(DATASET EXCERPTS Opens)

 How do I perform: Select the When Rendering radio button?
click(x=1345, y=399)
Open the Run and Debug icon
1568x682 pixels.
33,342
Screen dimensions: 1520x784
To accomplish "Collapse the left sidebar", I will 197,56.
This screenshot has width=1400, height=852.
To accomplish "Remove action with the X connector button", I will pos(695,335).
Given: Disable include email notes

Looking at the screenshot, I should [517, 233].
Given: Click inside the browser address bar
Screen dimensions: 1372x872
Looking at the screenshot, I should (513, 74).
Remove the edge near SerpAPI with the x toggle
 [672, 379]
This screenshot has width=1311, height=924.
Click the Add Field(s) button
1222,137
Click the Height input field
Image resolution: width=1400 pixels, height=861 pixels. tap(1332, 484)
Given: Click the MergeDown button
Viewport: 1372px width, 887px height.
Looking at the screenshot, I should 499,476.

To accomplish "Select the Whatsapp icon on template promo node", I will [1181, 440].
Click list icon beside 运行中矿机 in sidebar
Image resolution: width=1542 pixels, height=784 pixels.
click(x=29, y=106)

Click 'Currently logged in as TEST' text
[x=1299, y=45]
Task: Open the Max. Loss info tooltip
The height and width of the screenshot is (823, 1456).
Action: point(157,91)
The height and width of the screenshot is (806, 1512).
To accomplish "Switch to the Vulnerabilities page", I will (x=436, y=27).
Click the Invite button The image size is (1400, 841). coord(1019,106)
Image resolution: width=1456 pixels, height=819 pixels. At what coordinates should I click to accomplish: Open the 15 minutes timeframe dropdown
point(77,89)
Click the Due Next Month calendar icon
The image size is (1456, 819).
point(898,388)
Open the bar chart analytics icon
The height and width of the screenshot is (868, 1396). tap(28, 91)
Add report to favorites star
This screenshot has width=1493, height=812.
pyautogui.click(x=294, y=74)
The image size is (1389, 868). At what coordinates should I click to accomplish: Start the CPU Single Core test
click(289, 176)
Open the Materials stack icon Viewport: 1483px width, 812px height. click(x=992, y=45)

(DATASET EXCERPTS Closes)

> **WORK TASK**
Set down, word for word, every line from the line that holds "Remove the edge" to the end of the entries above, including both ends.

> **EXERCISE ANSWER**
Remove the edge near SerpAPI with the x toggle
 [672, 379]
This screenshot has width=1311, height=924.
Click the Add Field(s) button
1222,137
Click the Height input field
Image resolution: width=1400 pixels, height=861 pixels. tap(1332, 484)
Given: Click the MergeDown button
Viewport: 1372px width, 887px height.
Looking at the screenshot, I should 499,476.

To accomplish "Select the Whatsapp icon on template promo node", I will [1181, 440].
Click list icon beside 运行中矿机 in sidebar
Image resolution: width=1542 pixels, height=784 pixels.
click(x=29, y=106)

Click 'Currently logged in as TEST' text
[x=1299, y=45]
Task: Open the Max. Loss info tooltip
The height and width of the screenshot is (823, 1456).
Action: point(157,91)
The height and width of the screenshot is (806, 1512).
To accomplish "Switch to the Vulnerabilities page", I will (x=436, y=27).
Click the Invite button The image size is (1400, 841). coord(1019,106)
Image resolution: width=1456 pixels, height=819 pixels. At what coordinates should I click to accomplish: Open the 15 minutes timeframe dropdown
point(77,89)
Click the Due Next Month calendar icon
The image size is (1456, 819).
point(898,388)
Open the bar chart analytics icon
The height and width of the screenshot is (868, 1396). tap(28, 91)
Add report to favorites star
This screenshot has width=1493, height=812.
pyautogui.click(x=294, y=74)
The image size is (1389, 868). At what coordinates should I click to accomplish: Start the CPU Single Core test
click(289, 176)
Open the Materials stack icon Viewport: 1483px width, 812px height. click(x=992, y=45)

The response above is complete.